The miscalculation that started it all: killing Iran’s Supreme Leader, Ayatollah Ali Khamenei, and much of Iran’s senior leadership, on the first day of the war. To “the great proud people of Iran, I say tonight that the hour of your freedom is at hand,” Trump announced on Feb. 28. “When we are finished, take over your government. It will be yours to take. This will be probably your only chance for generations.”
I support regime change in Iran and shed no tears for Khamenei or his goons. But when you start a war by killing the regime’s top leaders, it’s not unreasonable for the remaining ones to conclude that you really intend regime change.
Khamenei was a murderous fanatic, but he was a fairly cautious one. He liked to threaten closing the Strait of Hormuz or attacking our regional allies, but he was reluctant to actually do it, fearing it would invite a regime change war. The mullahs and IRGC goons believed, not unreasonably, that if they lost their grip on power, they’d be lynched by the Iranian people they’ve brutalized for decades.
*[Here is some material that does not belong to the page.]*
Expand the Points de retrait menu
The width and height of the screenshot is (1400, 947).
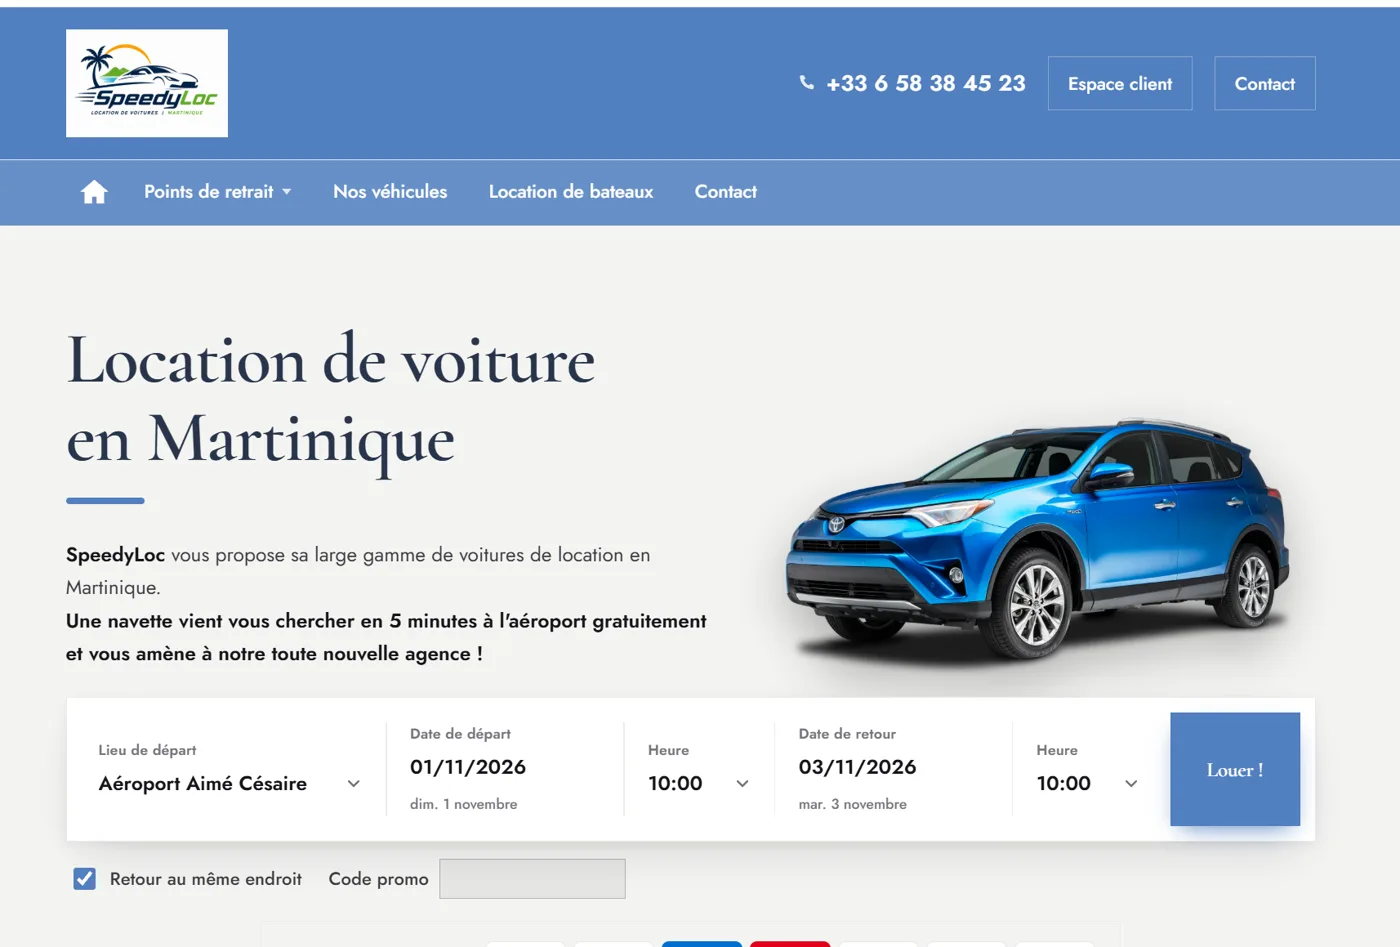tap(218, 192)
By starting with a regime change war, Trump removed any reason for the regime not to go for broke. When you have nothing to lose — particularly when you are a millenarian religious fanatic — a Persian Alamo strategy makes a lot of sense.
So Iran closed the Strait of Hormuz and attacked its neighbors.
But it turns out this wasn’t the Alamo. In the contest of wills, Trump blinked. The Iranian regime’s tolerance for punishment proved — so far — to be greater than Trump’s and that of our gulf allies. Militarily we could finish the job, but that would require ground troops and much greater economic turmoil. In a conflict Trump launched unilaterally without the prior support of Congress, NATO or the American people, Trump doesn’t have the political capital for that.
But that’s only half the problem. Trump wants the war over, but he doesn’t want to pay — militarily, economically, politically — what that would cost. So he wants to make a deal that ends it. But there is no deal available that wouldn’t come at an equally undesirable cost. Any deal that looks like what President Obama struck with the Iranians would be too embarrassing to bear. But the Iranians are convinced that they can get just such a deal, and they’re willing to drag things out as long as it takes.
The result: Trump’s in a box of his own making. He thinks he can talk his way out by simply asserting a reality that doesn’t exist. When the financial markets get nervous, he announces a breakthrough that is, at best, a possibility. When the Iranians agree to a deal that looks similar to one Obama might negotiate, Trump goes back to his threats.
It can’t go on forever. But I’m sure it’ll last until long after this column is forgotten.